- _Task statement_:
Find each line in the listing below that contains the word "resolution", treating uppercase and lowercase as different, and copy those lines in full.

- _Information given_:

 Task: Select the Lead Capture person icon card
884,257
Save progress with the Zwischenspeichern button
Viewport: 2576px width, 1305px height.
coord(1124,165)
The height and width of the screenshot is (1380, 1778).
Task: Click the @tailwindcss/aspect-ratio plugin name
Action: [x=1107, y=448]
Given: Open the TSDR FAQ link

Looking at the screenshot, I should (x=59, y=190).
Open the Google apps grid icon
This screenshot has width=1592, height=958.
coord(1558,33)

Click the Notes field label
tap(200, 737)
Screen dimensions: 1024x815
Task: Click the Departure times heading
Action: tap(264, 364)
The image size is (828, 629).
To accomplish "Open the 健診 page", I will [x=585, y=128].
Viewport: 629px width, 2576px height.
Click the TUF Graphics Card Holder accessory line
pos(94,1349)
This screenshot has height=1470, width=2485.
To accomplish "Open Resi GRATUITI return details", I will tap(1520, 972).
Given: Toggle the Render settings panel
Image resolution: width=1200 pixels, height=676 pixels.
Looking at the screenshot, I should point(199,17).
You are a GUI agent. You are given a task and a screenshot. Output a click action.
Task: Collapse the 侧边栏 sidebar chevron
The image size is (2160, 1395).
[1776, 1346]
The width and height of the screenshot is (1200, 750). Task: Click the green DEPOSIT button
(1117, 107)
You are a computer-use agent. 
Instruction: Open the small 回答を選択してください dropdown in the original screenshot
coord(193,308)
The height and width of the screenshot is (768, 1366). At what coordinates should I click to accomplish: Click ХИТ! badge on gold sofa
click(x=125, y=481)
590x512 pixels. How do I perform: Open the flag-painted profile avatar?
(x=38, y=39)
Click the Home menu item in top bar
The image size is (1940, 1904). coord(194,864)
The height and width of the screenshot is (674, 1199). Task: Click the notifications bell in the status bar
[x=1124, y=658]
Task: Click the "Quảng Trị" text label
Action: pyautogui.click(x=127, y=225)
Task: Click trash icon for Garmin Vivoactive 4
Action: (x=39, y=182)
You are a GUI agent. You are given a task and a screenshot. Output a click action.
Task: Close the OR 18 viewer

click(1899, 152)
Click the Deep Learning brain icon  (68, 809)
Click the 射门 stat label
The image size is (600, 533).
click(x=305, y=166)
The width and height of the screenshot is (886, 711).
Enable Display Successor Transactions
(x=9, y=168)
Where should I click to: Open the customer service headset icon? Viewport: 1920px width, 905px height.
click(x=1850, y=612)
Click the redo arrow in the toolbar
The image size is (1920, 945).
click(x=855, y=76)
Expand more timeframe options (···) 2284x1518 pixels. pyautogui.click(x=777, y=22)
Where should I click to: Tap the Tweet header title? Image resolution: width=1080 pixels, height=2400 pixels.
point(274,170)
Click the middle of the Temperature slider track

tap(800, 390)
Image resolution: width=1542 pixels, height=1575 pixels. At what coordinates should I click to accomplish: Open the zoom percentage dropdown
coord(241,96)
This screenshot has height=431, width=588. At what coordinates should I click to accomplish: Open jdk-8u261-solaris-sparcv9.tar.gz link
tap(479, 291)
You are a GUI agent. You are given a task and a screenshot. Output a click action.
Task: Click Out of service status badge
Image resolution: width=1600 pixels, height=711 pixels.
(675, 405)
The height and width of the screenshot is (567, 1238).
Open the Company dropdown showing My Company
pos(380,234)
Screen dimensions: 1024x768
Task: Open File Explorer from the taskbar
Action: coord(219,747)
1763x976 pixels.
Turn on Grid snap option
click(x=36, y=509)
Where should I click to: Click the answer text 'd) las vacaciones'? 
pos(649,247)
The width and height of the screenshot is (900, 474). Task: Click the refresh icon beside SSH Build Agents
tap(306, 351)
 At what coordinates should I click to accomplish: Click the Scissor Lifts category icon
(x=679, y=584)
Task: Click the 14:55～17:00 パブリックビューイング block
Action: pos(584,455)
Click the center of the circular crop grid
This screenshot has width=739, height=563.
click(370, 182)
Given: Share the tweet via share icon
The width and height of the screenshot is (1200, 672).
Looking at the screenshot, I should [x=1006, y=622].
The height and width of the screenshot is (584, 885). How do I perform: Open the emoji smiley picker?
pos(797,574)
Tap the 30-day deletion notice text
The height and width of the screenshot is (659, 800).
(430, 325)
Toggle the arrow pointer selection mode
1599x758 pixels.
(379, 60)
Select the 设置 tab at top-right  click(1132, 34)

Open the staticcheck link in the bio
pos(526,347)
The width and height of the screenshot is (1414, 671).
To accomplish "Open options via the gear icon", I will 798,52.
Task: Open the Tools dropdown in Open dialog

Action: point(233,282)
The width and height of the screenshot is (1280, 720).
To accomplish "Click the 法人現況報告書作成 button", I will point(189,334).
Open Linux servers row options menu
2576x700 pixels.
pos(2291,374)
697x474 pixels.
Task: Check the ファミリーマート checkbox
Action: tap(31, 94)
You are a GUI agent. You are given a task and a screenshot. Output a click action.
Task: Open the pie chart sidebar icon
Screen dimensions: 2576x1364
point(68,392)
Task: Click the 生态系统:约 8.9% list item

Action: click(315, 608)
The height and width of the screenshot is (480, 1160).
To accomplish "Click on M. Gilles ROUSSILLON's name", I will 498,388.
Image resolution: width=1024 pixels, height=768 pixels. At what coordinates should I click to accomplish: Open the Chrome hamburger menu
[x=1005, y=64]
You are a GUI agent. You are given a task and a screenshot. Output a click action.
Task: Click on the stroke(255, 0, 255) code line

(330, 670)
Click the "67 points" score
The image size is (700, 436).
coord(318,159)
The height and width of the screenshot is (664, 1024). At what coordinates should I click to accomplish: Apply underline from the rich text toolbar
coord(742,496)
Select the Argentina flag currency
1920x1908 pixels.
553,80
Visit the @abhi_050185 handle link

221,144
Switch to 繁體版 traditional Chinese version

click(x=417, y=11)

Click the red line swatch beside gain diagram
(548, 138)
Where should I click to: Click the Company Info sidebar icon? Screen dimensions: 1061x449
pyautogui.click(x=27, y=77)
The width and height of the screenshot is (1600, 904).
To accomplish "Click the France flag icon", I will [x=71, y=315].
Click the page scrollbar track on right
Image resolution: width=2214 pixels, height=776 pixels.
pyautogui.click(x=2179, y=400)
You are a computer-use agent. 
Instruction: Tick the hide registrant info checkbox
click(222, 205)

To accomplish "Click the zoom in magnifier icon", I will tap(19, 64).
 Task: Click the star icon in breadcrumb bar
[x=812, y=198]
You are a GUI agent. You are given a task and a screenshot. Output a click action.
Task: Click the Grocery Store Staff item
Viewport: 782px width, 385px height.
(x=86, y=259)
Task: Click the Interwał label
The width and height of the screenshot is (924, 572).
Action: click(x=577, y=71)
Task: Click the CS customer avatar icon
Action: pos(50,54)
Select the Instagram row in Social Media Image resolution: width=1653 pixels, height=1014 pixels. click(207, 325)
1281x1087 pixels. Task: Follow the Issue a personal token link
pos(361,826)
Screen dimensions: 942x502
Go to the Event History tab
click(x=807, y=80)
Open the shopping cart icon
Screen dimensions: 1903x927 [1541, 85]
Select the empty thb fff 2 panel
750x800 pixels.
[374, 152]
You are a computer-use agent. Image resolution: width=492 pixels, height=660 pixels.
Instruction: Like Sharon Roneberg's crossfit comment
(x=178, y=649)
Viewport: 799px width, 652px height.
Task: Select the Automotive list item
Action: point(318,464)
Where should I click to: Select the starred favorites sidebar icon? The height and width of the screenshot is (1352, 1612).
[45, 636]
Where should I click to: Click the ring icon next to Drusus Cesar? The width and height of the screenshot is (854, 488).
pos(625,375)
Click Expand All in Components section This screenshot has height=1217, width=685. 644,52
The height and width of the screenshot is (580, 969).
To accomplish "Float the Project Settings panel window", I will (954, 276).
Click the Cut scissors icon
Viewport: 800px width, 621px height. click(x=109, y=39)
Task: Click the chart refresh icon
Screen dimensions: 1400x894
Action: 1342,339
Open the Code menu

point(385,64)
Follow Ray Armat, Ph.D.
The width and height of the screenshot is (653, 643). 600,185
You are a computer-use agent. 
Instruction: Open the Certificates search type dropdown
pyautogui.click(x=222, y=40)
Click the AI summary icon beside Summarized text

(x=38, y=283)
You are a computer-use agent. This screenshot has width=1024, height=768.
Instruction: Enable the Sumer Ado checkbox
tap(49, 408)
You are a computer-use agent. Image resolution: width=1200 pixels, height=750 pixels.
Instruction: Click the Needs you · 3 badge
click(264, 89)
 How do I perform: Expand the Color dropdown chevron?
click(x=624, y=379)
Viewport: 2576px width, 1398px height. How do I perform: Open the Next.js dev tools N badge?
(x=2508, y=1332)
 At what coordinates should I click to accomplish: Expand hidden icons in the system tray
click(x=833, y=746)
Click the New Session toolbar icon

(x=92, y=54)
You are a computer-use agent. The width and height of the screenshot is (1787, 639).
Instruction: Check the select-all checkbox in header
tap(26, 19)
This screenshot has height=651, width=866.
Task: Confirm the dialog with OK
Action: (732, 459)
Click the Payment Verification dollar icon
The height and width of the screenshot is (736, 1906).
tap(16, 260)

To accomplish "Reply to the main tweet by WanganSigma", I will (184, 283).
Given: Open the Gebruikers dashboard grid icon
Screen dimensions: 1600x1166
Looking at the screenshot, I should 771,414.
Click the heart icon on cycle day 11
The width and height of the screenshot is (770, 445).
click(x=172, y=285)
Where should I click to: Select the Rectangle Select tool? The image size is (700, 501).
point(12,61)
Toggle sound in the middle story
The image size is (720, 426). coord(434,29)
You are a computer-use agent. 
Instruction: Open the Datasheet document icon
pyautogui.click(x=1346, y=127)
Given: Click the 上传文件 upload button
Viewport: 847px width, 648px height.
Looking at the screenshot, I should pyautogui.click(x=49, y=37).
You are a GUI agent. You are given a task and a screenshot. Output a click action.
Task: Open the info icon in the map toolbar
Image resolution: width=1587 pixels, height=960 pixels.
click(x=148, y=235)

- _Answer to the exercise_:
Image resolution: width=1200 pixels, height=676 pixels.
Where should I click to: Tap the Tweet header title? Image resolution: width=1080 pixels, height=2400 pixels.
Image resolution: width=1542 pixels, height=1575 pixels. At what coordinates should I click to accomplish: Open the zoom percentage dropdown
Image resolution: width=1600 pixels, height=711 pixels.
Image resolution: width=1024 pixels, height=768 pixels. At what coordinates should I click to accomplish: Open the Chrome hamburger menu
Image resolution: width=2214 pixels, height=776 pixels.
Select the Instagram row in Social Media Image resolution: width=1653 pixels, height=1014 pixels. click(207, 325)
You are a computer-use agent. Image resolution: width=492 pixels, height=660 pixels.
You are a computer-use agent. Image resolution: width=1200 pixels, height=750 pixels.
Image resolution: width=1587 pixels, height=960 pixels.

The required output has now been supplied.